Me pregunto si el error está en la educación recibida, en los valores, en las experiencias buenas y malas, o quizá la notas desafinadas de la sociedad son el precio de un sistema libre que permite que tanto las abejas como las avispas prosperen… no sé.

No quiero frivolizar, pero sí reflexionar sobre un par de pequeñas anécdotas personales que demuestran que el mundo no está tan perdido aunque algunos parecen querer echarlo a perder.

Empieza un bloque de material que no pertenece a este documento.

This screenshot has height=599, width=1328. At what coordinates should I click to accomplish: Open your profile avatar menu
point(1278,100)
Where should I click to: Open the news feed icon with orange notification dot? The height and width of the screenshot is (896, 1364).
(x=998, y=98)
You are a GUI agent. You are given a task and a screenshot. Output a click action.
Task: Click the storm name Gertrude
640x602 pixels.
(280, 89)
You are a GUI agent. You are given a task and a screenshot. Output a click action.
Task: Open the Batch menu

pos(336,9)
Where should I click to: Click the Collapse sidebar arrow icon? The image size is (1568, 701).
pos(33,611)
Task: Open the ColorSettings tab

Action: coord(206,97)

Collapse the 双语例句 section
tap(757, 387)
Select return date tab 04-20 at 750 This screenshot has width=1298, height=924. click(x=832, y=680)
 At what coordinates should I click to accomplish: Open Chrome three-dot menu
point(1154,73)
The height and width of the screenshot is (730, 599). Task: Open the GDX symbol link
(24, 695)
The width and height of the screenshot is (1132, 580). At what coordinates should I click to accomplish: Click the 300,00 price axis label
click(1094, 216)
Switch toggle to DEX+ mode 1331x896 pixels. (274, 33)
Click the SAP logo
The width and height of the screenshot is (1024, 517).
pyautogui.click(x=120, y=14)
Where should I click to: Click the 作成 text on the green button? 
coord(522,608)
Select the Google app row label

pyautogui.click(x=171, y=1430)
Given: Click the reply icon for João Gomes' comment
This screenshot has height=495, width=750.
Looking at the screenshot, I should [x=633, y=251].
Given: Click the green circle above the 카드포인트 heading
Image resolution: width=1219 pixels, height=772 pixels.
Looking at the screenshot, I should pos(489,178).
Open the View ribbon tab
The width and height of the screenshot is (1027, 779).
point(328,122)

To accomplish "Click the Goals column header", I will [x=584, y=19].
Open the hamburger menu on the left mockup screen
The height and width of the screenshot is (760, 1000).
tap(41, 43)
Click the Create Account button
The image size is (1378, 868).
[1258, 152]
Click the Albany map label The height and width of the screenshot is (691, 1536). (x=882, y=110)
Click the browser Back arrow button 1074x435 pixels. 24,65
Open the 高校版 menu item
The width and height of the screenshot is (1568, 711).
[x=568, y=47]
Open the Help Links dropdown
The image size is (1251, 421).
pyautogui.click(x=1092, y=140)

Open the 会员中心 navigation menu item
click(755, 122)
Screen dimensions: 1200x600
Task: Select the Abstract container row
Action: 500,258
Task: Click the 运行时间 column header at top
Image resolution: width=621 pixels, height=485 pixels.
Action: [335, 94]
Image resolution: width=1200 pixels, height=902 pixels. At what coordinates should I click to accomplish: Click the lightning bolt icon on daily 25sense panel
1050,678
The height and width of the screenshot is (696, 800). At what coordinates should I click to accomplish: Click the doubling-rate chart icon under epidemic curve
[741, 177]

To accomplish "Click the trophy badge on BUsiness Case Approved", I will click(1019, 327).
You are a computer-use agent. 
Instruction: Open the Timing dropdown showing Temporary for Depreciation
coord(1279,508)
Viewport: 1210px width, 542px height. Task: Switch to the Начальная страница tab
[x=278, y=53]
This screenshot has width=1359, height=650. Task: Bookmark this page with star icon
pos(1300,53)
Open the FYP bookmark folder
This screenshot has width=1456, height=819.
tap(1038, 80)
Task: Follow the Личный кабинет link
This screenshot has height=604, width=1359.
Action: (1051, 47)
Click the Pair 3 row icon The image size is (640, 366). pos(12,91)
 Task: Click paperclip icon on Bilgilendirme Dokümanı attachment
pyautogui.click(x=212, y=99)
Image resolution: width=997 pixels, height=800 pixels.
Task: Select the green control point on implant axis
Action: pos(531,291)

El viernes pasado acudí a primera hora de la mañana a la oficina de Tráfico, con cita previa, ya que la maldita plataforma electrónica no tenía todas las respuestas a mis preguntas. Tras esperar unos minutos, el panel anunció mi turno con la eficacia de las carnicerías y me senté en una silla tras una mampara de plástico mientras enfrente una joven funcionaria me saludó con unos entusiastas «buenos días» y con amabilidad me preguntó qué podía hacer por mí.

Le correspondí con los buenos días y la jovencita esbozó una sonrisa que destilaba amabilidad por los poros. No sería modelo de pasarela pero su sonrisa emulaba a la Gioconda y la hacía resplandecer, consiguiendo adelantar en el ranking del atractivo a miles de bellezas que no fuesen corteses.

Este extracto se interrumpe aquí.